- _Texto del documento_:
::::::

HOMILÍA DE SAN JUAN PABLO II TRAS LA RESTAURACIÓN DE LOS FRESCOS DE LA CAPILLA SIXTINA (8 DE ABRIL DE 1994)
1. "Creo
en un solo Dios, Padre todopoderoso, creador del cielo y de la tierra, de todo
lo visible y lo invisible".
Entramos hoy en la capilla Sixtina para admirar sus frescos admirablemente restaurados.
Son obras de los más grandes maestros del Renacimiento: de Miguel Ángel, ante
todo, pero también de Perugino, Botticelli, Ghirlandaio, Pinturicchio y otros.
Al finalizar estos delicados trabajos de restauración, deseo daros las gracias
a todos y, de manera especial, a los que han contribuido, de varios modos, a
tan noble empresa. Se trata de un bien cultural de valor incalculable, de un bien que
reviste carácter universal. Lo atestiguan los innumerables peregrinos que de todas las
naciones del mundo vienen a visitar este lugar para admirar la obra de ilustres
maestros y reconocer en esta capilla una especie de admirable síntesis del arte pictórico.
Apasionados
cultivadores de la belleza han demostrado su sensibilidad con la notable
aportación concreta que han dado para que la capilla Sixtina recobrara sus
hermosos colores originales. Además, se ha podido contar con la labor de
expertos especialmente cualificados en el arte de la restauración, los cuales
han llevado a cabo sus trabajos sirviéndose de la tecnología más avanzada y
segura. La Santa Sede expresa a todos su cordial gratitud por el
espléndido resultado obtenido.

::::::

- _Lista de actividades_:
1. Reproduce de la homilía el fragmento que va de "HOMILÍA DE SAN" a "frescos admirablemente restaurados.".
2. Contesta, según la homilía:
(a) ¿En qué fecha se pronunció?
(b) Además de Miguel Ángel, ¿qué maestros se nombran como autores de los frescos?
(c) ¿De qué se sirvieron los expertos para llevar a cabo la restauración?
3. Resume en forma de lista el párrafo de la homilía que empieza con "Apasionados cultivadores de la belleza".
Responde basándote únicamente en el texto de la homilía.

- _Material_:

::::::

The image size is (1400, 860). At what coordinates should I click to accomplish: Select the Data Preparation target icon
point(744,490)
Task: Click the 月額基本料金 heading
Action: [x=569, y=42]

::::::

- _Soluciones_:
1.
HOMILÍA DE SAN JUAN PABLO II TRAS LA RESTAURACIÓN DE LOS FRESCOS DE LA CAPILLA SIXTINA (8 DE ABRIL DE 1994)
1. "Creo
en un solo Dios, Padre todopoderoso, creador del cielo y de la tierra, de todo
lo visible y lo invisible".
Entramos hoy en la capilla Sixtina para admirar sus frescos admirablemente restaurados.

2.
(a) El 8 de abril de 1994.
(b) Perugino, Botticelli, Ghirlandaio y Pinturicchio.
(c) De la tecnología más avanzada y segura.

3.
- Apasionados cultivadores de la belleza aportaron una contribución concreta para que la capilla Sixtina recobrara sus colores originales.
- Expertos especialmente cualificados en restauración realizaron los trabajos con la tecnología más avanzada y segura.
- La Santa Sede agradece a todos el espléndido resultado.